Questo è l’artista che ora presenta al Chiostro del Bramante oltre 90 opere prevenienti tutte da collezioni private, tra cui alcune delle più note come “Girl with Ballon”, “Queen Vic” e “Rage. Flower thrower” altrimenti nota come “Il lanciatore di fiori” apparso per la prima volta su un muro di Gerusalemme nel 2005.
Sono lavori realizzati con le tecniche più diverse, dall’olio o acrilico su tela allo spray su tela, dallo stencil su metallo o cemento a sculture in resina polimerica, a copertine di dischi e libri.
La mostra è anche l’occasione per mettere a confronto in un ideale dialogo i lavori dell’anonimo più famoso del mondo e l’opera ad affresco di Raffaello Sanzio. Infatti, dalle finestre della Sala delle Sibille, al primo piano del Chiostro, si può ammirare un capolavoro appena restaurato del pittore urbinate, “Sibille e Angeli” che si trova all’interno dell’attigua Basilica di Santa Maria della Pace.

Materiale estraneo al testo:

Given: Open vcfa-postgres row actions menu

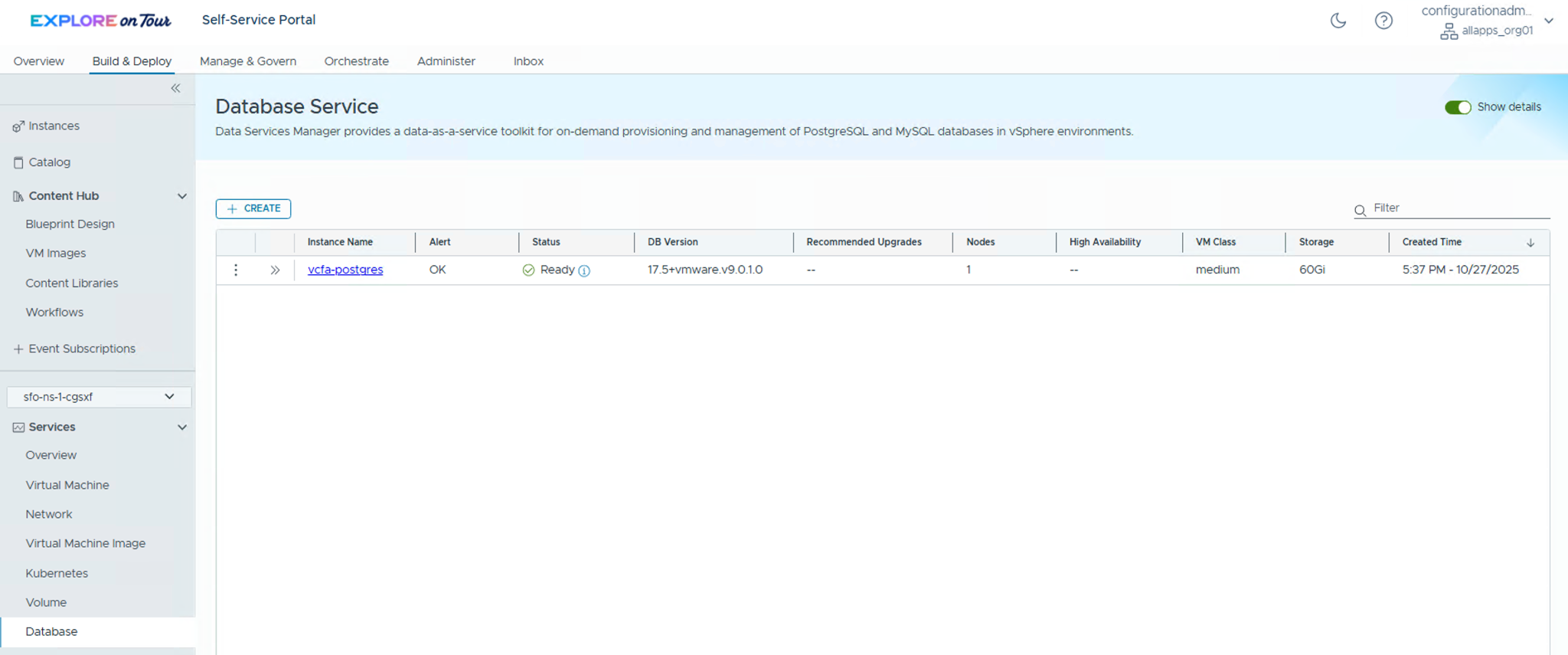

Il confronto viene proposto non solo per celebrare i 500 anni dalla scomparsa di Raffaello ma è anche una riflessione sul concetto stesso di arte, un dialogo sulla potenza evocativa delle loro immagini divenute ormai icone dello spirito di innovazione e fama internazionale. “Ciò che facciamo in vita, riecheggia per l’eternità” è il messaggio di Bansky, perché l’arte è sempre contemporanea.
Una ragione in più per visitare la mostra che rimarrà aperta al pubblico fino all’11 aprile 2011.